Dataset below:

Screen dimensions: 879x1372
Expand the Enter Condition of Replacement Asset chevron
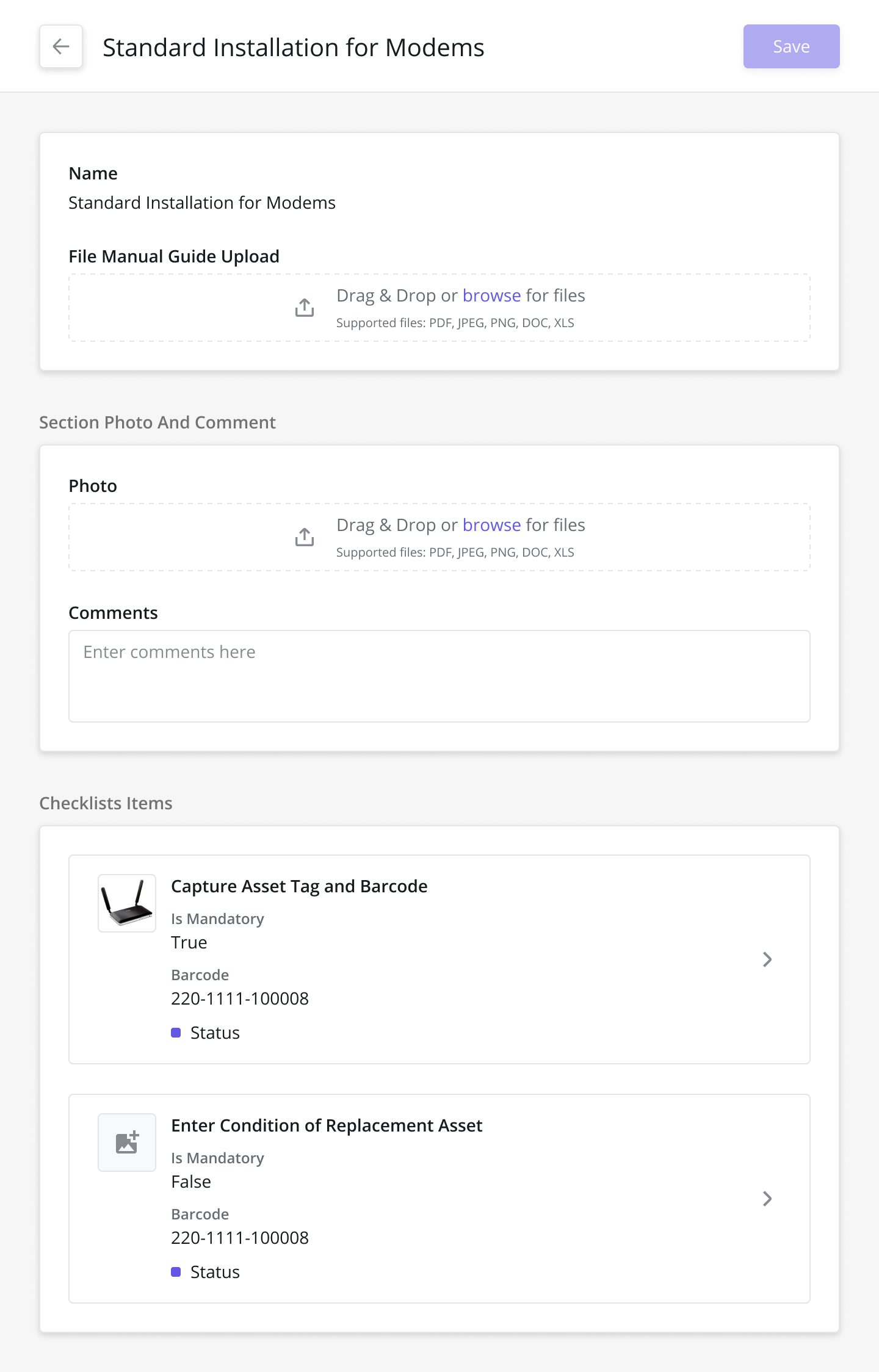tap(767, 1199)
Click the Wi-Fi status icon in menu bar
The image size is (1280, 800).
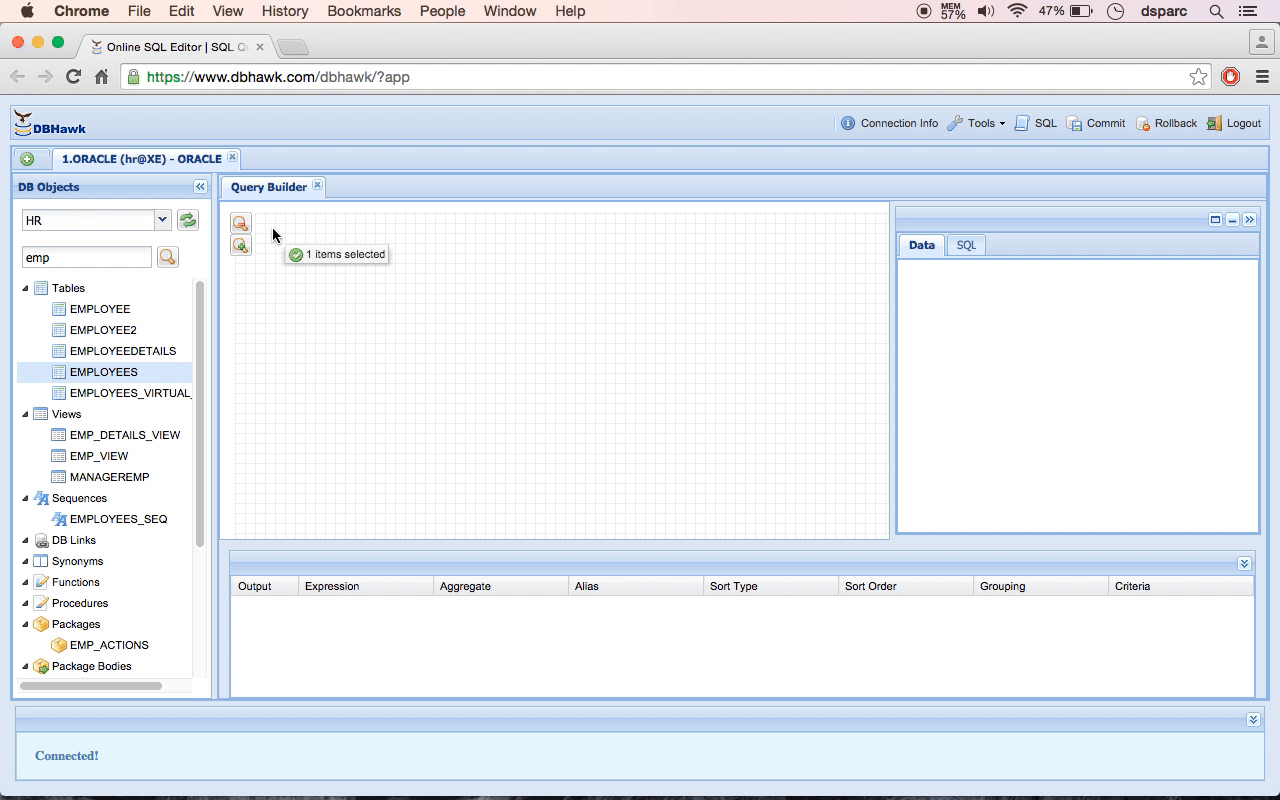(x=1017, y=11)
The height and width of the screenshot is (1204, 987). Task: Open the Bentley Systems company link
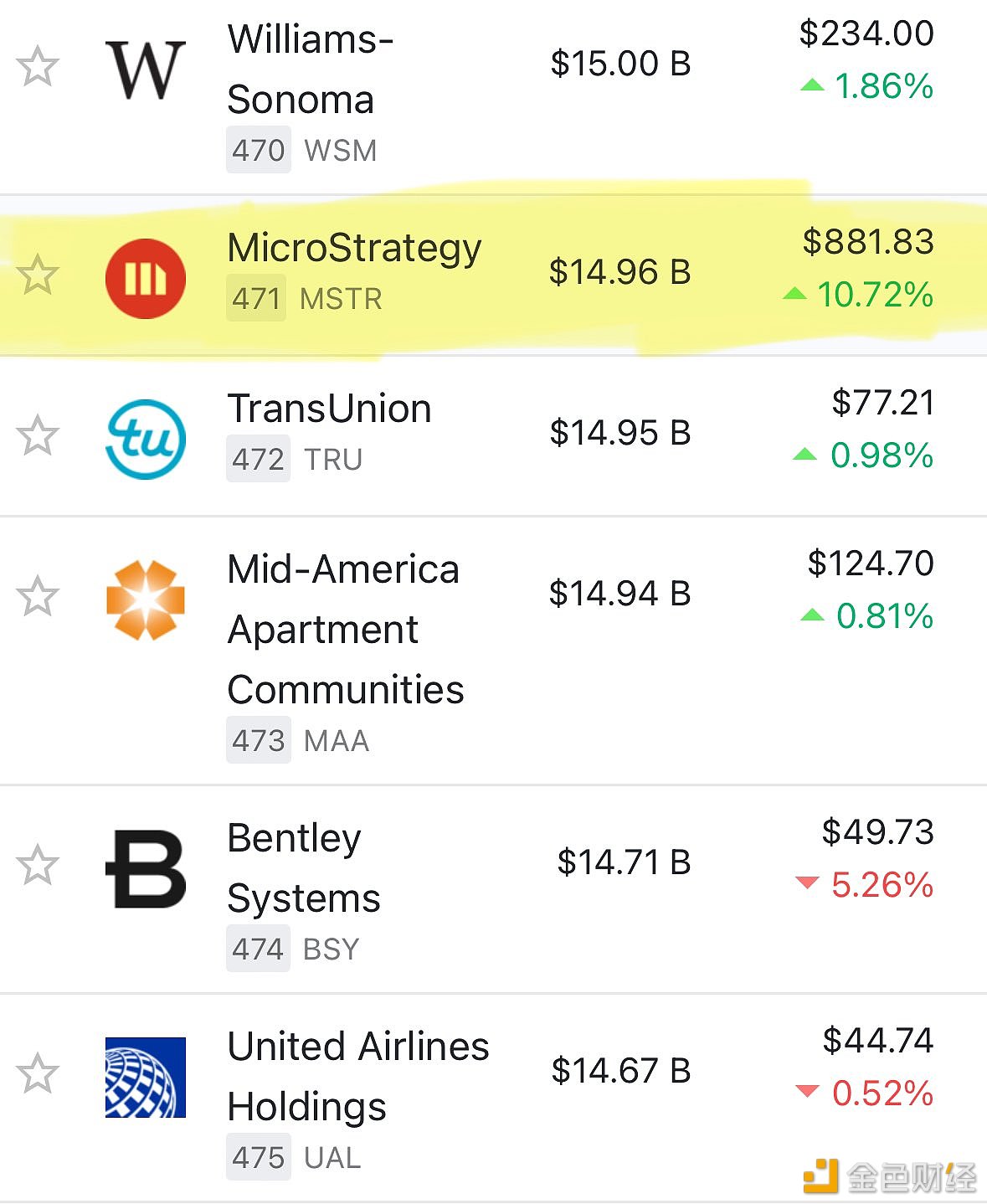[x=304, y=867]
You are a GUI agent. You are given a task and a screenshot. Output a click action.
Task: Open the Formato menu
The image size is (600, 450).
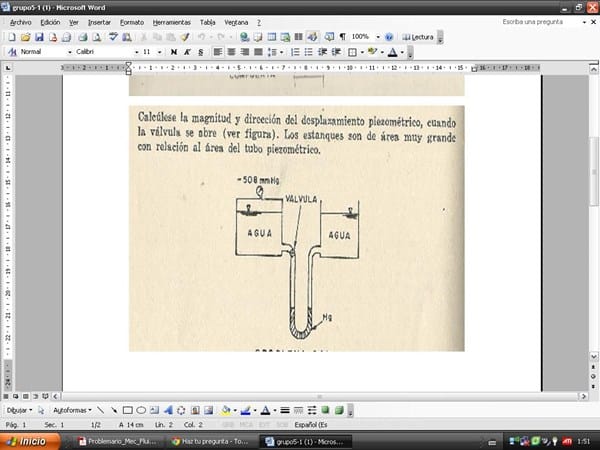(131, 21)
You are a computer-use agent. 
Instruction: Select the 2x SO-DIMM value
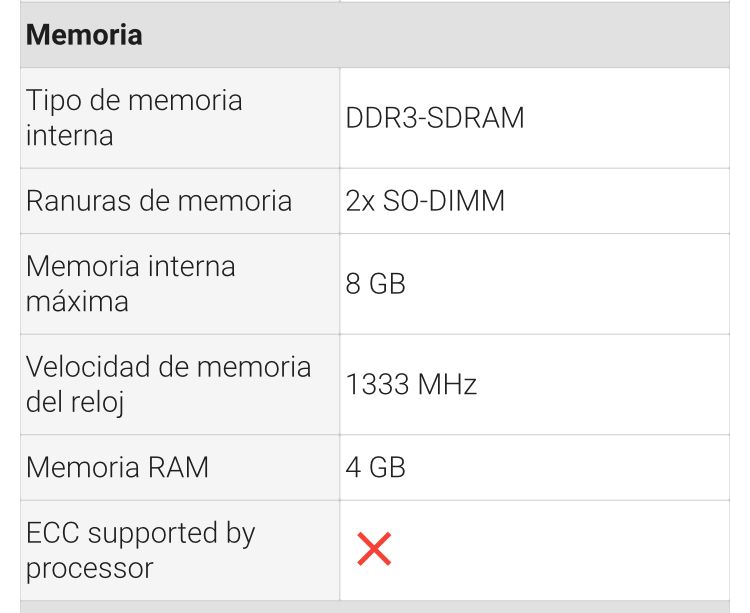click(425, 201)
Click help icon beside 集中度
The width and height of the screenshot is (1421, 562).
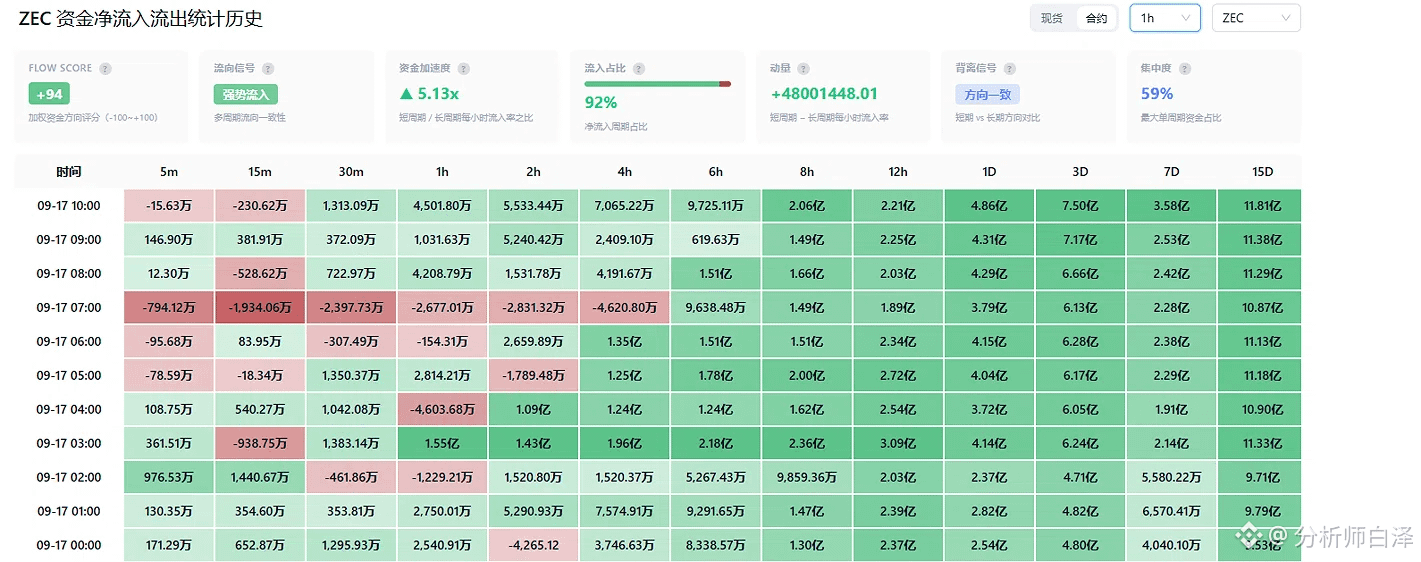coord(1184,69)
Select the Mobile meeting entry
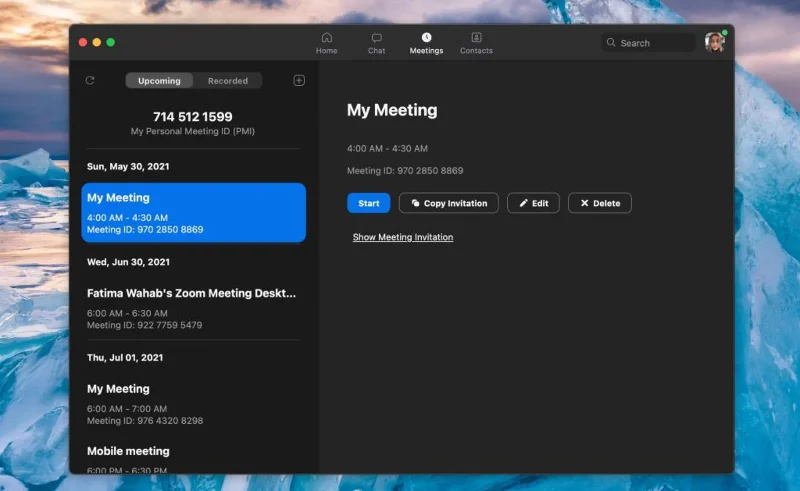The height and width of the screenshot is (491, 800). 193,458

End of Dataset.

### What the task requires
All lines above containing the string "agent" are to be collected.

### Response to the exercise
You are a GUI agent. You are given a task and a screenshot. Output a click action.
You are a computer-use agent. 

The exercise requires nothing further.